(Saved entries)

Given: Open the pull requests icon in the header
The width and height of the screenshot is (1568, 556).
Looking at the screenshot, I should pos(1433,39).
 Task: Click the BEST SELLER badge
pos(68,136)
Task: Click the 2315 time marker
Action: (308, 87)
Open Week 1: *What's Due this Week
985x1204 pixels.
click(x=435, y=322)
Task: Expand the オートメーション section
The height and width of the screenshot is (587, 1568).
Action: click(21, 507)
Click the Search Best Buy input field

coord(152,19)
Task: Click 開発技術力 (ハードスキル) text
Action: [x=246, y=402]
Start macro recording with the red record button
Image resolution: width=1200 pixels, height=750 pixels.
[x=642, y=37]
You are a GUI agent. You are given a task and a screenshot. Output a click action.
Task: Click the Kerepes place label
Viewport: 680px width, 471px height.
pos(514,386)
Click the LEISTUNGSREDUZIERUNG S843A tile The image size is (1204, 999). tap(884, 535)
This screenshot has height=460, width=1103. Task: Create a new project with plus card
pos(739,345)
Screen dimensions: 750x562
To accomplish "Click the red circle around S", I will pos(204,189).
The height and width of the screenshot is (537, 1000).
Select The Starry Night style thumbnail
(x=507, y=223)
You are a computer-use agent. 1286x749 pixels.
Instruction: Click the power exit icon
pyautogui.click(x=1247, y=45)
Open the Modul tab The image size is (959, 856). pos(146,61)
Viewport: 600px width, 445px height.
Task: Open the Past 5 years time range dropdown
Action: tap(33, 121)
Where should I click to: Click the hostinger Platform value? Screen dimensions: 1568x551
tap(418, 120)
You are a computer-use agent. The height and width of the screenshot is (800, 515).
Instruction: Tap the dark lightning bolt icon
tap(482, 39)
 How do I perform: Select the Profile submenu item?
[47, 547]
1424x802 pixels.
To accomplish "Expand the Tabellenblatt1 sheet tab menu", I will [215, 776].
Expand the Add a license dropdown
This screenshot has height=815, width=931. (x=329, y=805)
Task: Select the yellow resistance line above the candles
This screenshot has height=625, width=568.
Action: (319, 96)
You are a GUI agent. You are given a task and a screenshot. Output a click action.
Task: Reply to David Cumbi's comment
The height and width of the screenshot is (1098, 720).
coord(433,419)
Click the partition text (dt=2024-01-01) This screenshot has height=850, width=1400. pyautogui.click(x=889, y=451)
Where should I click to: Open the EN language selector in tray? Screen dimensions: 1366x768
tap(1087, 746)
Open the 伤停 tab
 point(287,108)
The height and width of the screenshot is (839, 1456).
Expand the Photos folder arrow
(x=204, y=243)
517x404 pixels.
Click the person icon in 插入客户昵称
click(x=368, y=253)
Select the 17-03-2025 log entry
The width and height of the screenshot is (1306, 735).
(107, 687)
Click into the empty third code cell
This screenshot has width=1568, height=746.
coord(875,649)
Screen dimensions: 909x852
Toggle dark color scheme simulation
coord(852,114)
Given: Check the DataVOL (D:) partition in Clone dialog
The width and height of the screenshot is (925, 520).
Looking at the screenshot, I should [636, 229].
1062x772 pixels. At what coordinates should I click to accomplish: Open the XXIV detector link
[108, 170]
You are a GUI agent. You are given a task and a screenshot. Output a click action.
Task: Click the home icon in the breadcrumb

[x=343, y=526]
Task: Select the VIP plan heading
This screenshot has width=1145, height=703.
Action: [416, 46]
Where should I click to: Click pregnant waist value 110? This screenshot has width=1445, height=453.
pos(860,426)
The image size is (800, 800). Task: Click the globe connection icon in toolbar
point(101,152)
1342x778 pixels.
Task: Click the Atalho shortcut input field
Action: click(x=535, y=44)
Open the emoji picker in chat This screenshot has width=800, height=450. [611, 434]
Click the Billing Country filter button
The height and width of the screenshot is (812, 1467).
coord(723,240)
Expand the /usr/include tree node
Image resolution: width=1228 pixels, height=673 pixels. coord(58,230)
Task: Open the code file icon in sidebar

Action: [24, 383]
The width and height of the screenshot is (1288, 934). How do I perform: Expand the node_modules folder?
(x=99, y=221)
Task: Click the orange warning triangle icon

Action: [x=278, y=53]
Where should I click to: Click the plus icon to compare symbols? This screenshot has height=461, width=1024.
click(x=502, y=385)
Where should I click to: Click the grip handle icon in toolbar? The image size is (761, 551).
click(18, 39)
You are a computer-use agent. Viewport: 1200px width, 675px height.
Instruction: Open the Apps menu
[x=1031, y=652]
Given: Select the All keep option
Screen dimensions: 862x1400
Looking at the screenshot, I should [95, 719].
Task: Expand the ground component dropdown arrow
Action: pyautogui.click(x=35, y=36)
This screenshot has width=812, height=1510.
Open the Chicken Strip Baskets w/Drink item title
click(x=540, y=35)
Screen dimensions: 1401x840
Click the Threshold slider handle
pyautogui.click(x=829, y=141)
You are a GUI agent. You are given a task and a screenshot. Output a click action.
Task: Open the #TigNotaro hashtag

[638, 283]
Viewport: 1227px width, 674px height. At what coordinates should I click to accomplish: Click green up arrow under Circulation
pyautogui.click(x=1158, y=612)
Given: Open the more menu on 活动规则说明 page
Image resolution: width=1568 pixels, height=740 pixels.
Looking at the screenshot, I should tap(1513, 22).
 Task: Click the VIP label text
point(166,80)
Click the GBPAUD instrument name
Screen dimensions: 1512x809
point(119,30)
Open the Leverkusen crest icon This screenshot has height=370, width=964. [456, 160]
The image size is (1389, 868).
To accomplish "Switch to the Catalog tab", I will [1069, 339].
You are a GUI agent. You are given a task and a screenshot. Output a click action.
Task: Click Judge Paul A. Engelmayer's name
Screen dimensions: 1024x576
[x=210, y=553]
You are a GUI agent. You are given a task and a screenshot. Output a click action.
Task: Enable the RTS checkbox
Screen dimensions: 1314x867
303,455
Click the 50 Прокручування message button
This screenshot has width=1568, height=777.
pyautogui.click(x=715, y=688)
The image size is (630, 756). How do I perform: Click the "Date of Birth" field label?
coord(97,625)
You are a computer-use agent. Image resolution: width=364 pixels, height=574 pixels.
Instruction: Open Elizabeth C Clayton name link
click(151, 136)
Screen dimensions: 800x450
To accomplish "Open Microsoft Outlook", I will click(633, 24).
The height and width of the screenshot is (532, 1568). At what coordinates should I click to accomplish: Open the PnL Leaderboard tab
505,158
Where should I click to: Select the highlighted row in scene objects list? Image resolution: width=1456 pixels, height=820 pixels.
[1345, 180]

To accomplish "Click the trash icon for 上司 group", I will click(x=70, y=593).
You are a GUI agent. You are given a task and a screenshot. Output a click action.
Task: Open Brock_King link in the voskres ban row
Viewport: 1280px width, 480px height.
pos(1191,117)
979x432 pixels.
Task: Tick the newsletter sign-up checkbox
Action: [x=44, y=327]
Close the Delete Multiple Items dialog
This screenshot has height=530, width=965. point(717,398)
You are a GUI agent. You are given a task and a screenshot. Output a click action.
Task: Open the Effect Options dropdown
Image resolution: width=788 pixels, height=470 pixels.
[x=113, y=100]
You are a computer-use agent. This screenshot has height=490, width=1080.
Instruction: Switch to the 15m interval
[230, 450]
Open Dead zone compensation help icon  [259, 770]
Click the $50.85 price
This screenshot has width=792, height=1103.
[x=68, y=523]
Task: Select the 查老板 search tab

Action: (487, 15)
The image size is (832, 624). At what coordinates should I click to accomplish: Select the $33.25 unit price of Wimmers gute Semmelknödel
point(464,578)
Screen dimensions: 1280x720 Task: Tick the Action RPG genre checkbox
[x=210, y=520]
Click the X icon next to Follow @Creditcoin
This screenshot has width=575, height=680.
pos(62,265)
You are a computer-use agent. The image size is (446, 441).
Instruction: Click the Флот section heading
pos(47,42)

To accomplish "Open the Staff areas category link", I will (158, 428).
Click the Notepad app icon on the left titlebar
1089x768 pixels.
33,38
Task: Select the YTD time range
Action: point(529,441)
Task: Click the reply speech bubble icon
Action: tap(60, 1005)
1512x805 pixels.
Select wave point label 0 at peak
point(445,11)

• _What the task requires_
Looking at the records above, work out how many lines contain "partition". Give the number only.

• _Solution to the exercise_
2